Von Emmie Mika Stemmer
Queere Jugendliche und junge Erwachsene sind junge Menschen, die lesbisch, schwul, bi+sexuell, trans, inter* und/oder queer sind beziehungsweise keine oder andere Worte für ihre vielfältigen Identitäten nutzen (siehe auch Glossar, S. 32). Im Diskurs zu queeren Lebensrealitäten steht häufig Diskriminierung im Fokus – und das nicht ganz ohne Grund. Trotz gestiegener Akzeptanz und Sichtbarkeit (Krell/Oldemeier 2015, Jones 2024) zeigen Studien, dass queere junge Menschen häufig dennoch Ablehnung erfahren, sei es in Familie, Schule, im öffentlichen Raum oder durch strukturelle Diskriminierung (European Union Agency for Fundamental Rights 2020).
Die Auseinandersetzung mit diesen Erfahrungen ist wichtig, denn queere Personen sind eine Gruppe, die weiterhin vulnerabel ist und die durch gesellschaftliche, queerfeindliche Strukturen vulnerabel gemacht wird. Doch Queerness darf nicht nur als Belastung oder Risiko betrachtet werden, denn eine reine Problemfokussierung übersieht bestärkende Aspekte queeren Lebens. Es gilt, Ressourcen und Schutzfaktoren in den Fokus zu rücken, die queere Jugendliche stärken – ohne Diskriminierungserfahrungen zu vernachlässigen.

□ □ □ □ □

Was übersieht laut dem bereitgestellten Text eine reine Problemfokussierung?

Gespeicherte Daten →

□ □ □ □ □

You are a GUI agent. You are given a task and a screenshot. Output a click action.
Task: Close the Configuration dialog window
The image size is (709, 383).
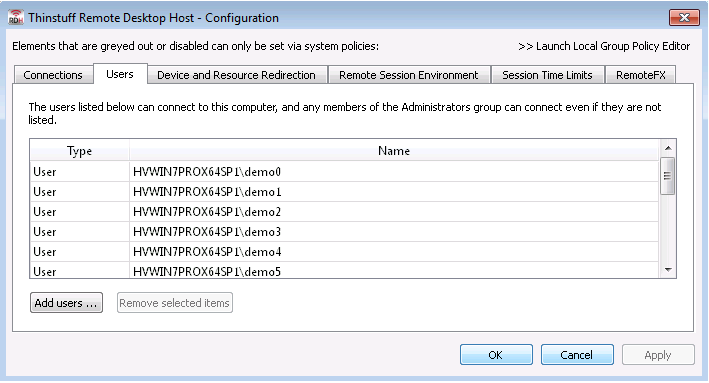(684, 18)
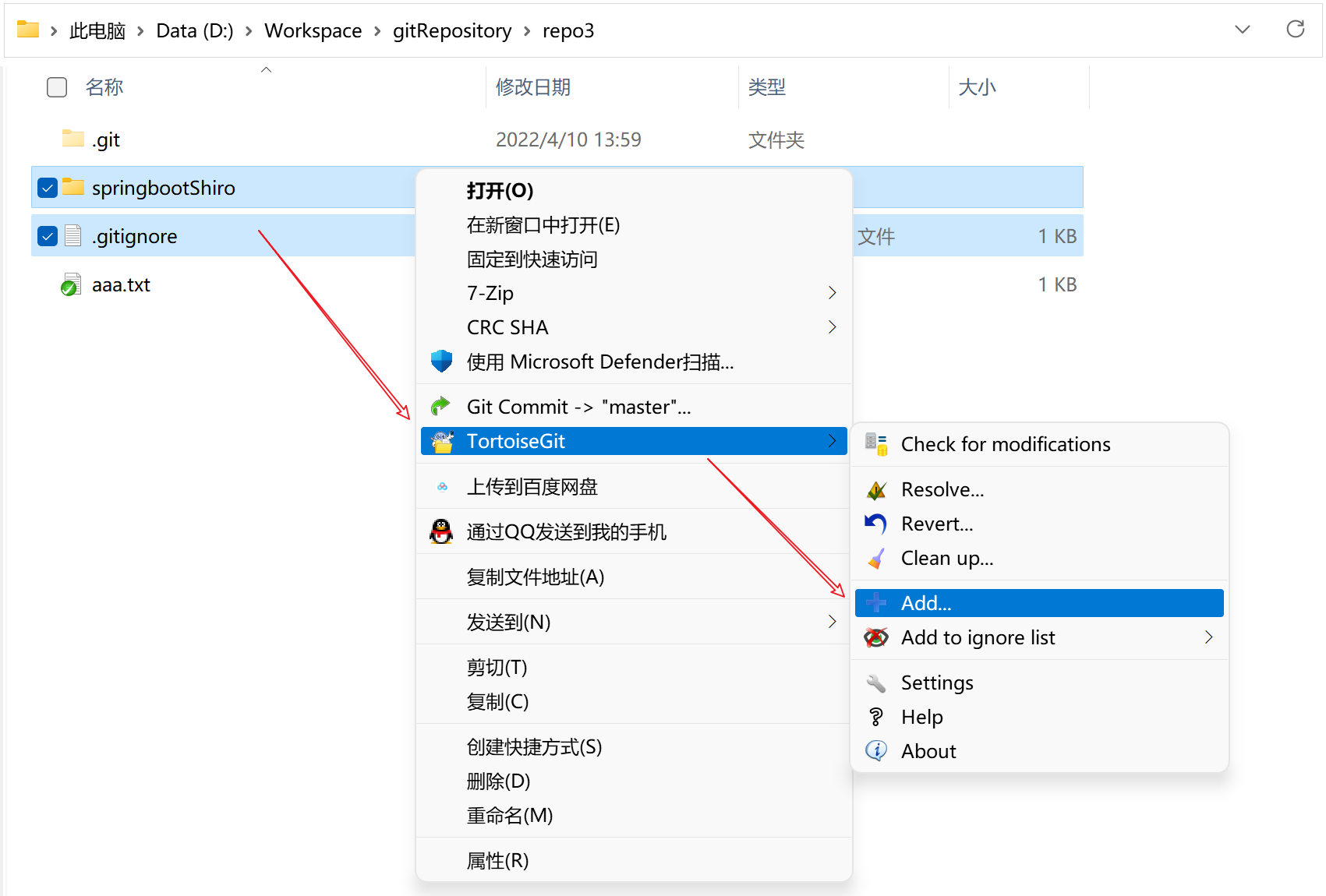Choose the 属性(R) properties menu item

pos(497,861)
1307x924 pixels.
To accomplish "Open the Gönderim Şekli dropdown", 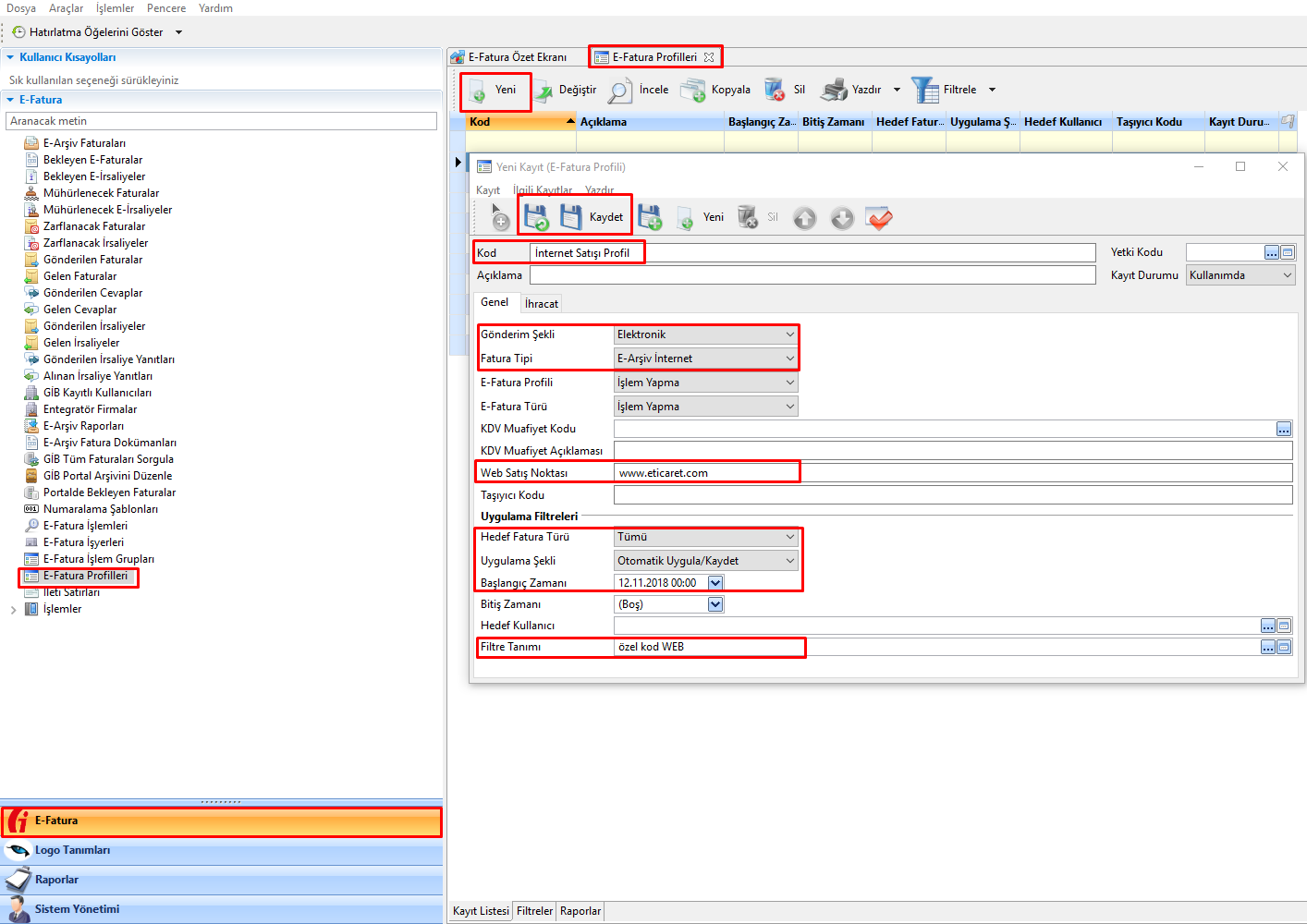I will click(x=789, y=334).
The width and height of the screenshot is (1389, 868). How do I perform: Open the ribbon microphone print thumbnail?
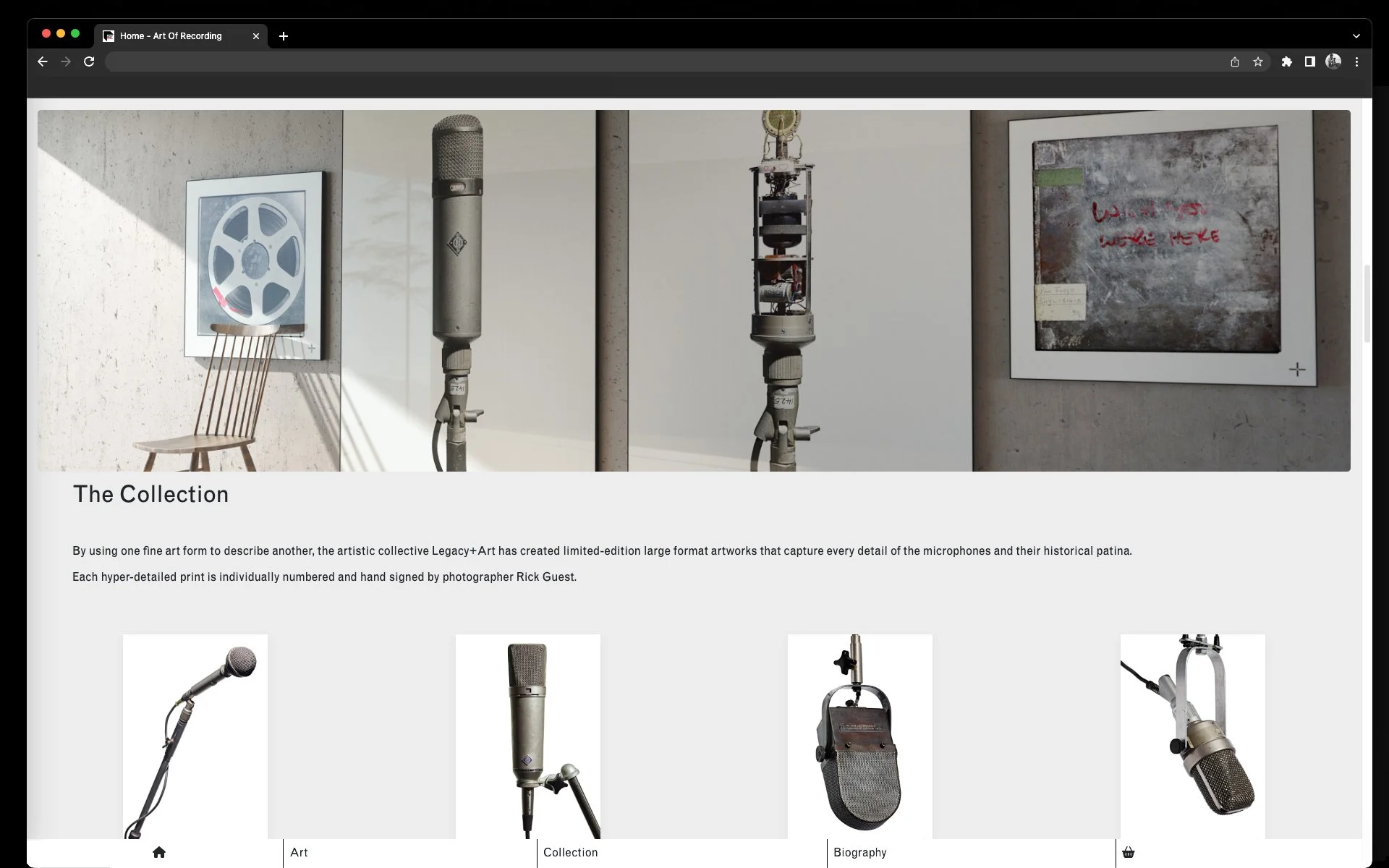tap(859, 736)
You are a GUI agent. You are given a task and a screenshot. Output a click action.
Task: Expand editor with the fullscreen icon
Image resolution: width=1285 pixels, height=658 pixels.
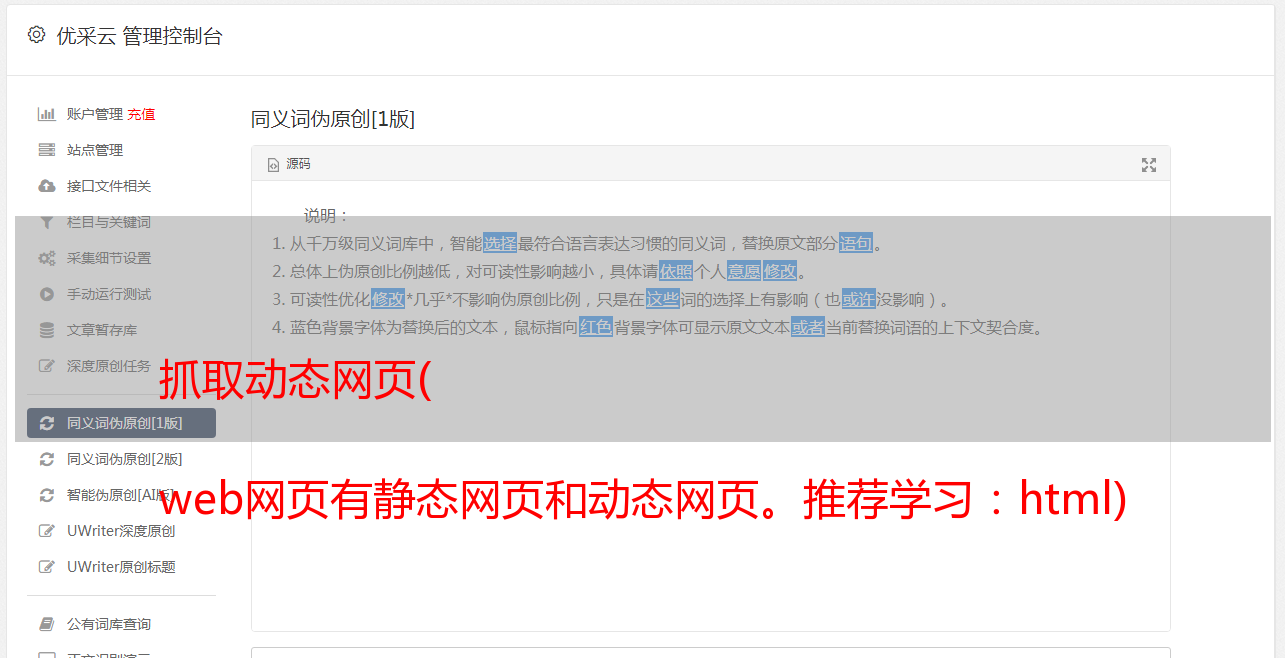click(x=1149, y=165)
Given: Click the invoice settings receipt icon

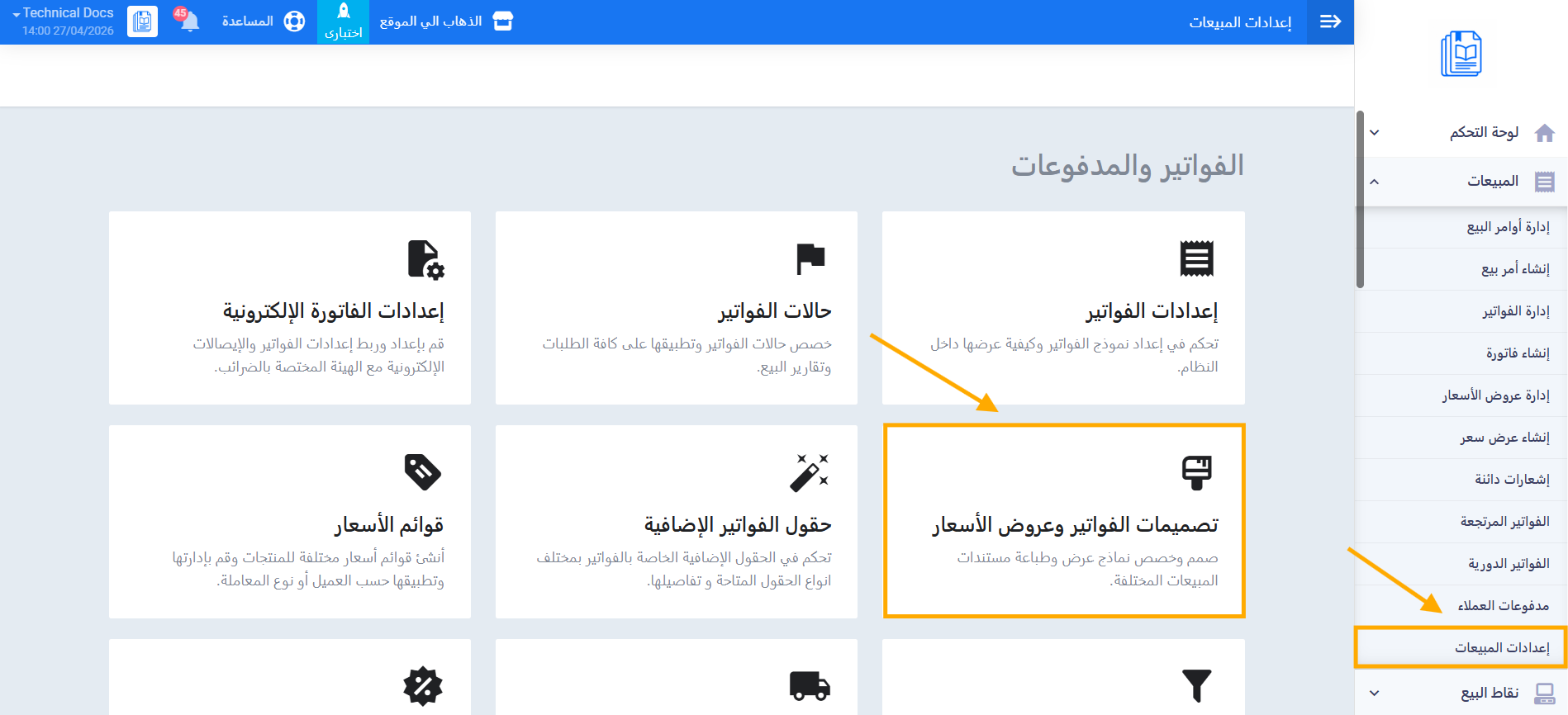Looking at the screenshot, I should point(1196,258).
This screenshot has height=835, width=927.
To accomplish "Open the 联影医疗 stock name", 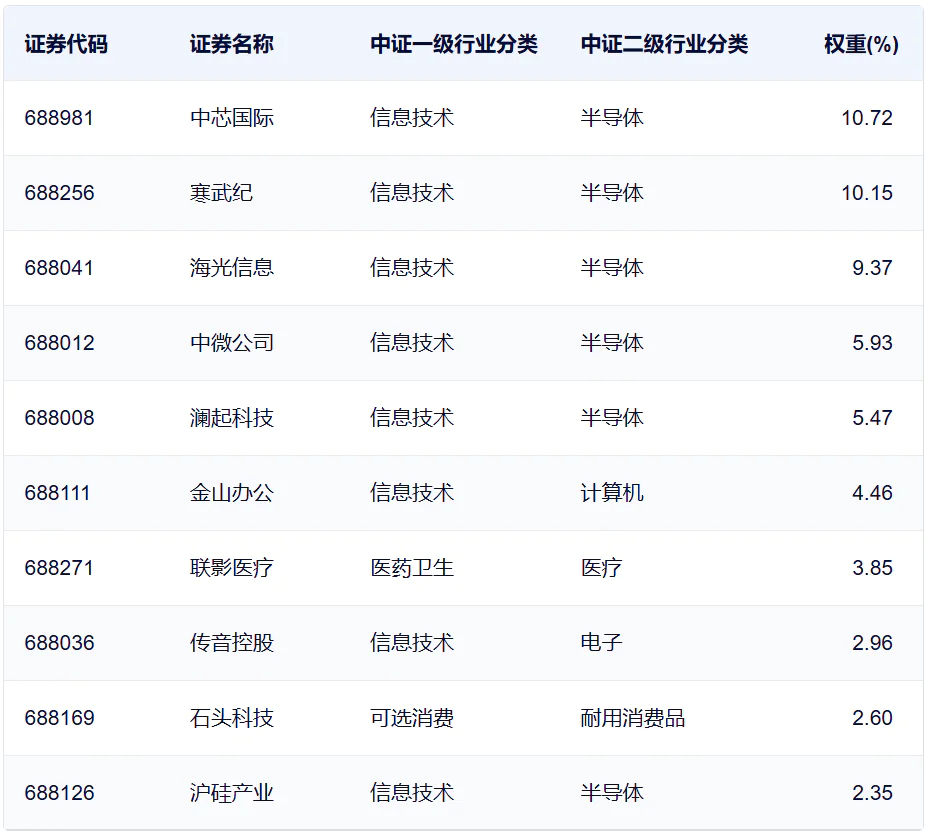I will (x=232, y=568).
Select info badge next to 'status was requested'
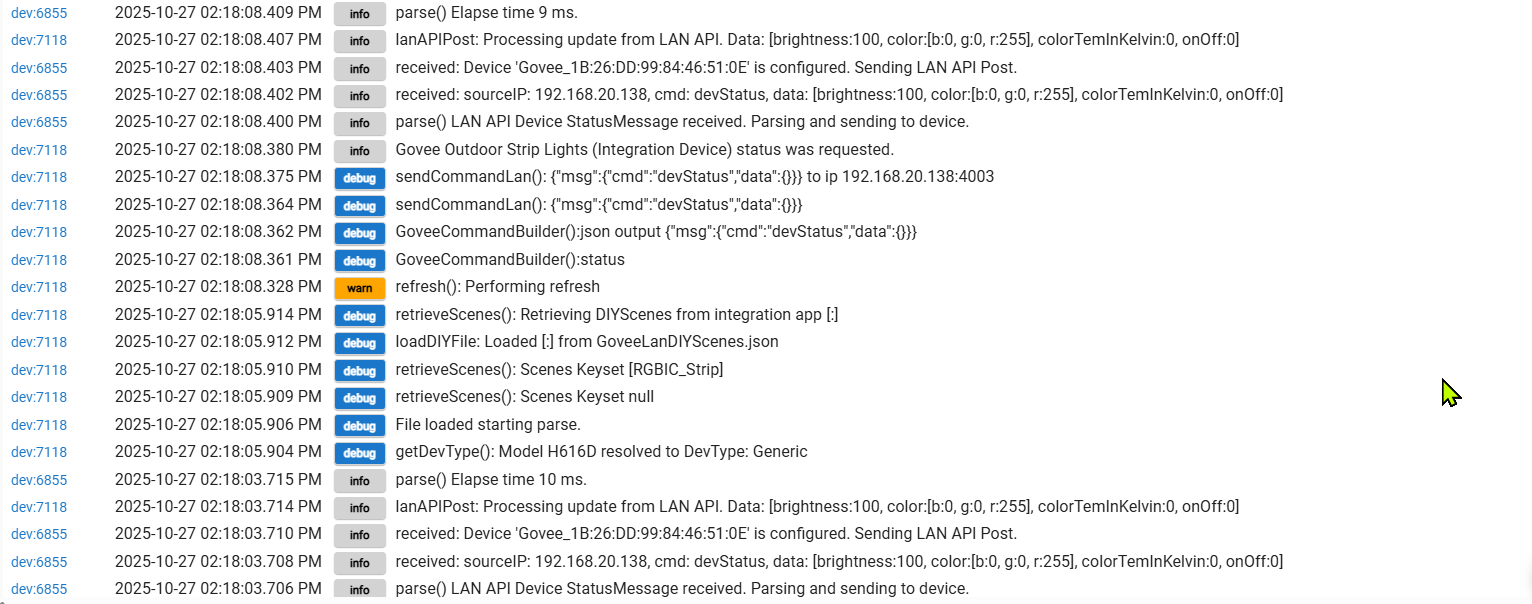 point(359,151)
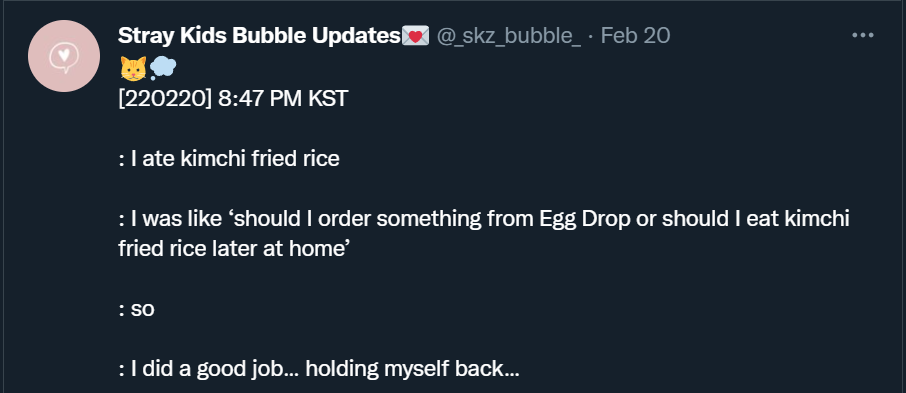This screenshot has width=906, height=393.
Task: Open the three-dot more options menu
Action: point(863,35)

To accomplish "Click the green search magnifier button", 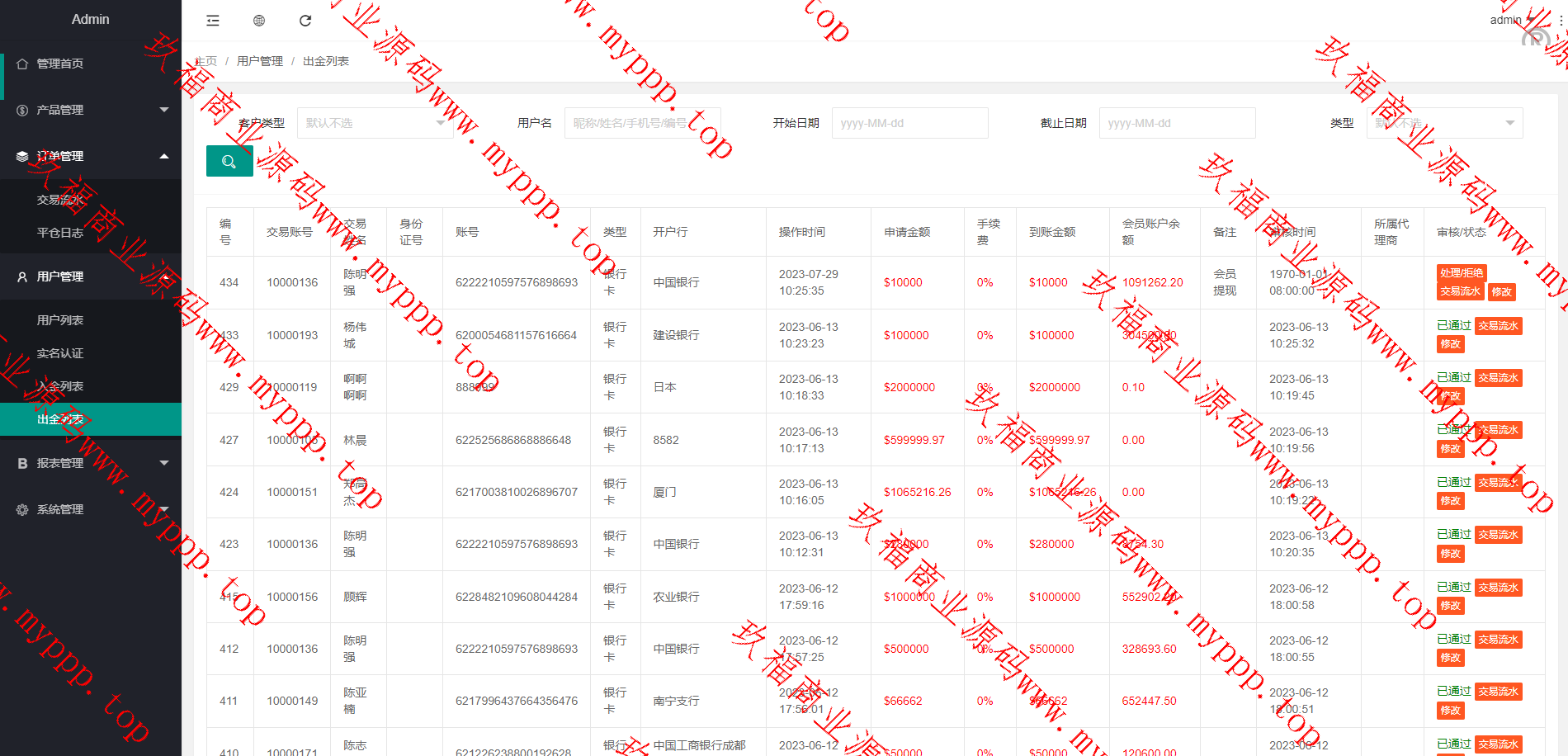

□ □ □ □ □

Gelöste Aufgabe → Sie übersieht bestärkende Aspekte queeren Lebens.